Aim of the exercise:
Copy each line that contains the string "three", taking them from the material.

Entries supplied:
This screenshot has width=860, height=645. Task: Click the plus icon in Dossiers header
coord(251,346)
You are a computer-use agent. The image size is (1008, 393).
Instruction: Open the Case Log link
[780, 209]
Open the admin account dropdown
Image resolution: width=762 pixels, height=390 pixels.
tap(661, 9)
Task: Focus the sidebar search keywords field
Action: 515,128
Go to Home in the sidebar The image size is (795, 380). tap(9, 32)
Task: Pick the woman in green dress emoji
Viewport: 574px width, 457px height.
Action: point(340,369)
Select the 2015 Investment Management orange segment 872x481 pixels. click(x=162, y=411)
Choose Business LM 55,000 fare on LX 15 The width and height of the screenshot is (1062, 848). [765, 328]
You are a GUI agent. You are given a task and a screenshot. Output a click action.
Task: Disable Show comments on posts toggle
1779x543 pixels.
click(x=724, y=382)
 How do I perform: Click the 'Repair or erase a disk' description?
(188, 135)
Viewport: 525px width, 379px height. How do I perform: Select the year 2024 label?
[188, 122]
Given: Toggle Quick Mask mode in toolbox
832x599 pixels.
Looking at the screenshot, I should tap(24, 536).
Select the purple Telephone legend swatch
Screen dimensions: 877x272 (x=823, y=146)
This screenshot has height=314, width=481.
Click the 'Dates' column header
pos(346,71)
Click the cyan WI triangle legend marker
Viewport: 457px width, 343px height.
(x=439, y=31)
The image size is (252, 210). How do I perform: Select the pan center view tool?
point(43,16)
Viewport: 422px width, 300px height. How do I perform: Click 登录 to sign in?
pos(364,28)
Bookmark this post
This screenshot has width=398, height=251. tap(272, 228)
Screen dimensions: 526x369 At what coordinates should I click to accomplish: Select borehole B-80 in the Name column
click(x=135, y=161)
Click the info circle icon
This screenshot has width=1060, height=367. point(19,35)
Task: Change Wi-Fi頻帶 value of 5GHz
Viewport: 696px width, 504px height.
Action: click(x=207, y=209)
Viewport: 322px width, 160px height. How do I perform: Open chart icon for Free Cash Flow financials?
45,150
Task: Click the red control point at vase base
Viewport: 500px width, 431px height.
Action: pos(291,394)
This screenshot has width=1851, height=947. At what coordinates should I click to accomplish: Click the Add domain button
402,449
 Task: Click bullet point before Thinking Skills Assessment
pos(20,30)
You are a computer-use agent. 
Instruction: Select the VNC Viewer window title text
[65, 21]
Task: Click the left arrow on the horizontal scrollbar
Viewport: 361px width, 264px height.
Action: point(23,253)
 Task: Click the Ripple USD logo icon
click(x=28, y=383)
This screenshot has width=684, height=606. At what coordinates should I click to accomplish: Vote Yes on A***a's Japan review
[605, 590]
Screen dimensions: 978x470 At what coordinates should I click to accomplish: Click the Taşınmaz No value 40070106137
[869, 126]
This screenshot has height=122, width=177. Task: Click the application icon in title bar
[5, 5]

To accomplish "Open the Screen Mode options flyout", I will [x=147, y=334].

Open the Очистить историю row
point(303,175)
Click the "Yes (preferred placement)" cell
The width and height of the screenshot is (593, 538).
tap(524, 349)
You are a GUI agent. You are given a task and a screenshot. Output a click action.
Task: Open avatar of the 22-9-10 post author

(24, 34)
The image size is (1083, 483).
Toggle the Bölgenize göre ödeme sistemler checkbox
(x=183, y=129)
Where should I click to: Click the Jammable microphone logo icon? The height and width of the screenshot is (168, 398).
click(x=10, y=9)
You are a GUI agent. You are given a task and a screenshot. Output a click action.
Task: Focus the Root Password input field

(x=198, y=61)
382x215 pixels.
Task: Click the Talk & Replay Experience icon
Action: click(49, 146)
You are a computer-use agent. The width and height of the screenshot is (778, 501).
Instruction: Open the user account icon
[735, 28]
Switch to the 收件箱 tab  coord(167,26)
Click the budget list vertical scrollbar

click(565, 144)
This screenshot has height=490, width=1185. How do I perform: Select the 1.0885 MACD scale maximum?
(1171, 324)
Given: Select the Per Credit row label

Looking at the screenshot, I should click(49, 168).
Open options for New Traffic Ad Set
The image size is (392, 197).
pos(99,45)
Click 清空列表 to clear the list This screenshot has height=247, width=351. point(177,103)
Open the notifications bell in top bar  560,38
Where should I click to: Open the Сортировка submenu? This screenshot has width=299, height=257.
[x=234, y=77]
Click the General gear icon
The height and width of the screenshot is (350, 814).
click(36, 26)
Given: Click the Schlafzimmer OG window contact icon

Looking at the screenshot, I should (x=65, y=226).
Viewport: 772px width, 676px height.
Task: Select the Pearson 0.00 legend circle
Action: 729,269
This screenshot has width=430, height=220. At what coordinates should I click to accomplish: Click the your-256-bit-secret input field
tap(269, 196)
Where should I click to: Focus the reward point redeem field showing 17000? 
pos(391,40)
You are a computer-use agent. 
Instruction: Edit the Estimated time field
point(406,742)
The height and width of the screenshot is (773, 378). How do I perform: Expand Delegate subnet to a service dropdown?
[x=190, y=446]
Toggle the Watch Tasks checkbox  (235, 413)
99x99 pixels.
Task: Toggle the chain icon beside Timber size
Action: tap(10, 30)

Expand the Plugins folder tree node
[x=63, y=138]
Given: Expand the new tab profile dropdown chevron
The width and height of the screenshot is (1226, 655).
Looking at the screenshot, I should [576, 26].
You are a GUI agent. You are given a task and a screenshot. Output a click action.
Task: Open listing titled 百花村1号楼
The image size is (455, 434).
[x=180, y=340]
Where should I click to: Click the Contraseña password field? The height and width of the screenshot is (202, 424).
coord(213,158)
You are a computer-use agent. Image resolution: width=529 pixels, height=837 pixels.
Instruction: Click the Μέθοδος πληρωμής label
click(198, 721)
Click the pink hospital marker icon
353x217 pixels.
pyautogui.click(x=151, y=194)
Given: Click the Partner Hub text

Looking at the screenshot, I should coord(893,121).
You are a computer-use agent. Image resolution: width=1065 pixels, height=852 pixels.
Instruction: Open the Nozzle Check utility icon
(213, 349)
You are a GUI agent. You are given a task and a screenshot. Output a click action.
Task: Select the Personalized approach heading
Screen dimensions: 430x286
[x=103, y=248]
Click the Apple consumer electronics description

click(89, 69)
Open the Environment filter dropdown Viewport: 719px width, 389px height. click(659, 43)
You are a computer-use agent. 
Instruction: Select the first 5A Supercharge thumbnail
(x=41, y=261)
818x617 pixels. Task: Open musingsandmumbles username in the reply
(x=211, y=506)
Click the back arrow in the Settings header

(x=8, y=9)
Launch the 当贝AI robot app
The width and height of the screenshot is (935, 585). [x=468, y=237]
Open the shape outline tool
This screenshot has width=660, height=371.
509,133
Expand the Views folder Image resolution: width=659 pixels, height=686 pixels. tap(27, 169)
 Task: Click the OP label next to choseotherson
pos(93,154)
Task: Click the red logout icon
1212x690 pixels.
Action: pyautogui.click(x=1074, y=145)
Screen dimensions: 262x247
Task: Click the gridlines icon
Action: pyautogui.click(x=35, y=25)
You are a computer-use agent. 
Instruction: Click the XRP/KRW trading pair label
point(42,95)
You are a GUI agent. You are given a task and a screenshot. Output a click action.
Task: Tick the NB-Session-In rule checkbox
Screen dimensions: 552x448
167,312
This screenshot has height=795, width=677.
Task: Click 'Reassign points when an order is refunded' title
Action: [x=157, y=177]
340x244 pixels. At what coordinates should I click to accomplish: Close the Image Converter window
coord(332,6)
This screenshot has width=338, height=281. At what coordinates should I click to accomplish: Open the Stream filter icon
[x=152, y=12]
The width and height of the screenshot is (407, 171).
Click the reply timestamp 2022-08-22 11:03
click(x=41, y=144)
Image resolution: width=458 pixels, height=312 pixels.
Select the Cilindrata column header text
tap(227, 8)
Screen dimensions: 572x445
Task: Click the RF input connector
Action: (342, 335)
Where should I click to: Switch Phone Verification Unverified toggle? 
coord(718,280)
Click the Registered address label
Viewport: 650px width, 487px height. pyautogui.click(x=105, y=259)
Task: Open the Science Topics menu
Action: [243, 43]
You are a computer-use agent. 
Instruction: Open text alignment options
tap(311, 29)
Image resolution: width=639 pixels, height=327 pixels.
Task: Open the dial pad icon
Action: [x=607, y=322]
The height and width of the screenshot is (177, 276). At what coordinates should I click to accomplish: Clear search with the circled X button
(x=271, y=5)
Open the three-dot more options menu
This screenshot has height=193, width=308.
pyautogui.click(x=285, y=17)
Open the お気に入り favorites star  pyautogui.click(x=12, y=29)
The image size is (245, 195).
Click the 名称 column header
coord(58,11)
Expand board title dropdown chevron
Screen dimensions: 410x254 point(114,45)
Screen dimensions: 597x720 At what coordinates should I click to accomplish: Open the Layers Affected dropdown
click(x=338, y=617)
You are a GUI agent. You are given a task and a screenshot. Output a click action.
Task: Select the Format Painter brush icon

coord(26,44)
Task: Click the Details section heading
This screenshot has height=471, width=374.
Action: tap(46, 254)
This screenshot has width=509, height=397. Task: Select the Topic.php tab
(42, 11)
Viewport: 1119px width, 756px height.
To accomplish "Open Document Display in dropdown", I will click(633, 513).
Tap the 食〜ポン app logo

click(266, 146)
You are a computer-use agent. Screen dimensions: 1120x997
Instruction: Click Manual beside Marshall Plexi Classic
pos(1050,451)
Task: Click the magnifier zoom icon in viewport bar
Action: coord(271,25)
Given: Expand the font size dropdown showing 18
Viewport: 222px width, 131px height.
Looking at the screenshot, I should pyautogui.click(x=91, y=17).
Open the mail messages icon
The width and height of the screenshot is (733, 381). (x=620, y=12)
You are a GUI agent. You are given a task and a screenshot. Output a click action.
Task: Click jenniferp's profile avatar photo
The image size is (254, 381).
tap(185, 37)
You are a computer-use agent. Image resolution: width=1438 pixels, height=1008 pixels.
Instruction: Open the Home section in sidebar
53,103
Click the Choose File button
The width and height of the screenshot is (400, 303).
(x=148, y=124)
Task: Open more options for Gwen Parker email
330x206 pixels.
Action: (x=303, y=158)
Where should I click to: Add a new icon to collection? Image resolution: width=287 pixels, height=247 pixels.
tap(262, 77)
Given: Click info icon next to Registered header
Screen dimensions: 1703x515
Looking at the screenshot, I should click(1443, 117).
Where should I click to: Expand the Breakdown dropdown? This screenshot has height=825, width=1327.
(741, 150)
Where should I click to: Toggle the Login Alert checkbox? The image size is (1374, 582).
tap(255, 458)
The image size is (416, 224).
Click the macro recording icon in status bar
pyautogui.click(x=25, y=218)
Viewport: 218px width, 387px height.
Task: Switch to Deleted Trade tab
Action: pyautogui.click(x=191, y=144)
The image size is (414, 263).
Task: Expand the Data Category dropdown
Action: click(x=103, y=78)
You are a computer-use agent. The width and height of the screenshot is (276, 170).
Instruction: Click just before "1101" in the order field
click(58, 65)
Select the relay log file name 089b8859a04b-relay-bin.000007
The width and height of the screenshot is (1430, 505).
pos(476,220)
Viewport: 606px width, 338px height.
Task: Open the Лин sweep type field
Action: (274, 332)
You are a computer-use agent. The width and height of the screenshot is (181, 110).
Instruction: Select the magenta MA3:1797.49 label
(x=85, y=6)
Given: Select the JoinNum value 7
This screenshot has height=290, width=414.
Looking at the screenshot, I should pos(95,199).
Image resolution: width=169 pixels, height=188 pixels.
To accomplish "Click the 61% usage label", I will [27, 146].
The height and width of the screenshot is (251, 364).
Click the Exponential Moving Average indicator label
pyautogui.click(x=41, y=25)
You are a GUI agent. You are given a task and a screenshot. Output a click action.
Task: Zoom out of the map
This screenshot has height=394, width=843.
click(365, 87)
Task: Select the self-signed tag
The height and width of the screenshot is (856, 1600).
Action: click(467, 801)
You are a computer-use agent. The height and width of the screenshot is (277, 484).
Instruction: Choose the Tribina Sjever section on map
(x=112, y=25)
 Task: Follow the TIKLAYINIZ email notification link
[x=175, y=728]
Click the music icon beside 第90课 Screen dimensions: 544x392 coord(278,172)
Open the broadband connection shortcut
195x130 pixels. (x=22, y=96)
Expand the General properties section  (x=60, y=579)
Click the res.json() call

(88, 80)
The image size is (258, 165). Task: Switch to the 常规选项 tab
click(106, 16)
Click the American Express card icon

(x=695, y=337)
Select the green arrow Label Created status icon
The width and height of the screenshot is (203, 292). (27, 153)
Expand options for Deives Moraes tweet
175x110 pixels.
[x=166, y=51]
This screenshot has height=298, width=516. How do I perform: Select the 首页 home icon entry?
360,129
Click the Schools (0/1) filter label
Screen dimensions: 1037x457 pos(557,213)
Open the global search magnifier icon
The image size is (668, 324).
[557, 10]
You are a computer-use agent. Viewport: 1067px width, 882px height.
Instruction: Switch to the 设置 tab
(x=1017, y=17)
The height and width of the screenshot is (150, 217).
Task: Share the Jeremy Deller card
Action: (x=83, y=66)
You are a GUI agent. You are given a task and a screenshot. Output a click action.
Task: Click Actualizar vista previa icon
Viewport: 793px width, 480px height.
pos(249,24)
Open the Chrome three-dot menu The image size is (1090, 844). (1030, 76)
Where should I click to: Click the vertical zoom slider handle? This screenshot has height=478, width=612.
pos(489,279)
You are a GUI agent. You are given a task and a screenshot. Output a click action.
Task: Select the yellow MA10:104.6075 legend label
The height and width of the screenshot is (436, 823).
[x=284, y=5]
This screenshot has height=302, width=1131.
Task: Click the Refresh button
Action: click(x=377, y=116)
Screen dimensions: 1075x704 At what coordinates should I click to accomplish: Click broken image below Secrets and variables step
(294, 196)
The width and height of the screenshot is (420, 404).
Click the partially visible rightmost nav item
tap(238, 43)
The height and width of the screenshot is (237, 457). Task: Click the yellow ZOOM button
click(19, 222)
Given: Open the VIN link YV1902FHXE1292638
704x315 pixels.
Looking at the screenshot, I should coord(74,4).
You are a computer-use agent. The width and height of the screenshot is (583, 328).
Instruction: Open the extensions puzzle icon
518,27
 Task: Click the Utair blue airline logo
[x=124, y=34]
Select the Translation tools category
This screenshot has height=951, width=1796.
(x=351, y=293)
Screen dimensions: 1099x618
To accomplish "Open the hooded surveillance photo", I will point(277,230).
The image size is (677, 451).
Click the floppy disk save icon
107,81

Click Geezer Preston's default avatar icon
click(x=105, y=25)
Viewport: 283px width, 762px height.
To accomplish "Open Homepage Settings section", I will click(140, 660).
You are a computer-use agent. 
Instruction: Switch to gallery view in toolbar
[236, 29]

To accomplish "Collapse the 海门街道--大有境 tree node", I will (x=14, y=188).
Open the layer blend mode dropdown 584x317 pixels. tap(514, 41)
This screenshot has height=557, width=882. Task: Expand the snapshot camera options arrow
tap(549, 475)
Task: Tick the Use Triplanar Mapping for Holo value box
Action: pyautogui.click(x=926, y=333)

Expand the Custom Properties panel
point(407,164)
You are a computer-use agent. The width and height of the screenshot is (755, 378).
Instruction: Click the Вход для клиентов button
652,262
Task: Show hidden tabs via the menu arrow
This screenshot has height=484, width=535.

Task output:
Open the three-dot more options menu
Open the Chrome three-dot menu The image size is (1090, 844). (1030, 76)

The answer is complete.